Oftentimes, I wish my life was scripted. It has a plot. It has a protagonist, and the protagonist has opposing forces. There are arcs of conflict and, finally, a resolution. Guess what? After the resolution, after the one solitary problem of that character's life is done, it's over. No more conflict. No more. Human life is an unscripted play. The worst play ever devised, I might add, but a play. It has all these mini-plots inside of the big plot and the big plot doesn't even makes sense.

Alright, here's what I'm trying to say: I don't know what to do with my life. I remember looking at college kids that were my age now as a high-schooler and thinking, "Wow, they have it all together." Why don't I have it together? So many of my friends know what they want. They are already married, engaged, and even having children.

I want kids one day. However, I'm not even close to becoming stable enough for a relationship, let alone kids. But I also don't want to be 30 before I begin to have them. It seems as if I don't act now, I may miss out.

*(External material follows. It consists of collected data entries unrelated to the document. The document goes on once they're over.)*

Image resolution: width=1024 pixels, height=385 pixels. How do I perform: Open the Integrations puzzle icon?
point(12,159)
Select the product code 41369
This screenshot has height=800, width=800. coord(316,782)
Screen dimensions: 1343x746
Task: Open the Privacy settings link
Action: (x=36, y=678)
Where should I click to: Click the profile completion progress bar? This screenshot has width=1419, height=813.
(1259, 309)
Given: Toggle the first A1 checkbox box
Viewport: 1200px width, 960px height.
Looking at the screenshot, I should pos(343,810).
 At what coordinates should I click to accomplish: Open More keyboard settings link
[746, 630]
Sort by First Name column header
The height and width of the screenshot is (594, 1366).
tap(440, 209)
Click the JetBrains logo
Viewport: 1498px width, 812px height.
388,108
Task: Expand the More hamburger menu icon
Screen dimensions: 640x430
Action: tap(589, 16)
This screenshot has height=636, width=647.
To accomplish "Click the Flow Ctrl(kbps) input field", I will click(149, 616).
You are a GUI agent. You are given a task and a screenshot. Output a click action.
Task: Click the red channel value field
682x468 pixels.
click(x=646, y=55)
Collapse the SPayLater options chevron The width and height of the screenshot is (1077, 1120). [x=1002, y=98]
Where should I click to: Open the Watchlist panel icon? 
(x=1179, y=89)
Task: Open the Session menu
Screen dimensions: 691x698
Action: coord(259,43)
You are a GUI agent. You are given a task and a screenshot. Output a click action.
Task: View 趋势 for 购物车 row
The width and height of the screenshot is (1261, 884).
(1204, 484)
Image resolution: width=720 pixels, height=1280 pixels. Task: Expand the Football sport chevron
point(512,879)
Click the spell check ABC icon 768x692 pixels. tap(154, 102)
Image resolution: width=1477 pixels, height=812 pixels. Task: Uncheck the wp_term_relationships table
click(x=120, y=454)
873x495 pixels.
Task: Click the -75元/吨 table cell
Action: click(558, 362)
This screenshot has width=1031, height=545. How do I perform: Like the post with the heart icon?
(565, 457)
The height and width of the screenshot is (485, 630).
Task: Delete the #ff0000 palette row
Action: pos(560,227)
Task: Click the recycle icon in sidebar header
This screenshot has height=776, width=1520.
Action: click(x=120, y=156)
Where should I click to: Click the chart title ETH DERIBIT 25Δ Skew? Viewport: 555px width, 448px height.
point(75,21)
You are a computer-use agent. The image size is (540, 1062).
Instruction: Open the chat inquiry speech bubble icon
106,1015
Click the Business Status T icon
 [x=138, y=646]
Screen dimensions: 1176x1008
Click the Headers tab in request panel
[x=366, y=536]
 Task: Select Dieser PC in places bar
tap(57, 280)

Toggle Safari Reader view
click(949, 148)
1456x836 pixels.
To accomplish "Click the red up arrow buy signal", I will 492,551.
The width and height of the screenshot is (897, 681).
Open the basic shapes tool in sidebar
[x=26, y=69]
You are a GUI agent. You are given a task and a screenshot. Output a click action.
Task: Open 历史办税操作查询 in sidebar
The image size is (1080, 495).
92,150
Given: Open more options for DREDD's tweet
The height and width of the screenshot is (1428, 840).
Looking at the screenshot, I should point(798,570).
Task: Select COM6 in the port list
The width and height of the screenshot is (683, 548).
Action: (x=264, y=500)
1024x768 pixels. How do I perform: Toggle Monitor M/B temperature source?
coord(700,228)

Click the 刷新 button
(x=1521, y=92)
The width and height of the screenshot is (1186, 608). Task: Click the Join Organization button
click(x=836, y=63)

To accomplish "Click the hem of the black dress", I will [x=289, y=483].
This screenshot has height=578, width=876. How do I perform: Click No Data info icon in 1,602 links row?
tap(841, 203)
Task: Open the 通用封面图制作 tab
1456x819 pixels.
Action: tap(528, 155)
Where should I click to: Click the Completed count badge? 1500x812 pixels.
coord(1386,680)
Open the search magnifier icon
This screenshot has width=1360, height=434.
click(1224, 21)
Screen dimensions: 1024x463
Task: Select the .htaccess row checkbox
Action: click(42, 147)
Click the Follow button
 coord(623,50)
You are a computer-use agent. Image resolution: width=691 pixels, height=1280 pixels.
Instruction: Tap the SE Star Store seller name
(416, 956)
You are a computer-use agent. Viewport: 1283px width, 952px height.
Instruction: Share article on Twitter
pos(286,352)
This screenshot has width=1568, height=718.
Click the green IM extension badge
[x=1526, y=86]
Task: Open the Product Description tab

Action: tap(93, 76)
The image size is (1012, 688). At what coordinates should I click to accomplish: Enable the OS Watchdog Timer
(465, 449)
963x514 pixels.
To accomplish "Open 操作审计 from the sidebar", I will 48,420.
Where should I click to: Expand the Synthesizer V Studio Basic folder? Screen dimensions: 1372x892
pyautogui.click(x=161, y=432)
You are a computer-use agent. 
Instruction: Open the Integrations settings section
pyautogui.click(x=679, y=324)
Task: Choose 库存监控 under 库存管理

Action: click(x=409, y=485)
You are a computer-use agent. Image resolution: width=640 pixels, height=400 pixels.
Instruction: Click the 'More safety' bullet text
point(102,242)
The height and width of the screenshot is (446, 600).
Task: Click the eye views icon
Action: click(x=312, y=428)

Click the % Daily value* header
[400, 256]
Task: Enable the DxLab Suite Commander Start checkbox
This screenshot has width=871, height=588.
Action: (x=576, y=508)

For those that know me, you know that my love-life is anything but stable. In fact, it's a mess. That part of my life is filled with regret and angst. There's nothing I can do about it now though. It's one of those things that bother me constantly. "Could this girl be it?" "Could she be the one I marry?" I need to quit before it eats me up on the inside. Girls are also very complicated. I wish that they would just tell you what they want. Unfortunately, it's not that easy. I know this may sound funny, but my love-life most closely resembles that of J.D. from Scrubs. Except, my experiences aren't as funny.

So, here I sit. 3:30 on New Year's Day. Alone. Single. Inexperienced. And I have no idea where to go from here. But, hey, I'm not going to worry about it. Plus, I'll have a few extra dollars in my pocket from not buying DVDs.